One must also note that while the Governance proposals were being sidelined, the Summit discussed a report on restructuring the Caricom Secretariat for "its more effective functioning particularly as regarding the implementation of decisions."
This situation is, to use an English understatement, not understood. The Rose Hall Declaration clearly had entrusted responsibility for implementation of decisions to an Executive Commission. Moreover, in dealing with the restructuring of the Secretariat the Summit stated that the aim would be to enhance the Secretariat's effectiveness as the administrative and technocratic arm of Caricom. To make the Secretariat an implementing mechanism would require far reaching treaty and constitutional amendments in each state so as to give it power to intervene in internal affairs. This is virtually an attempt to transform the Secretariat into the Commission.

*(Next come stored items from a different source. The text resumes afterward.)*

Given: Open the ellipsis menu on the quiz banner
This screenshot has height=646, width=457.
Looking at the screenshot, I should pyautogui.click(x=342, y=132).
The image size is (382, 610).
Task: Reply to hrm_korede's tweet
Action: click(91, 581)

One may not be far off track in seeing this development as a second attempt to shunt aside the Executive Commission proposal. In this respect, one recalls the observation of Dr Vaughan Lewis regarding the fate of the earlier WI Commission's recommendation for a Caricom Commission. "...... the establishment of a Caribbean Commission was opposed" Vaughn Lewis notes "not only by a majority of the political directorate but also by the technocratic leadership of the Caricom Secretariat who tended to see it as leading to the creation of a dual headed institutional arrangement with a blurred division of roles and labour".
There is now a real danger that the Secretariat may be perceived as part of the Caricom problem and not part of the solution.
The rosy dawn of the Montego Bay Rose Hall Declaration has at Grand Anse moved quickly into darkness, without there ever having been a noonday.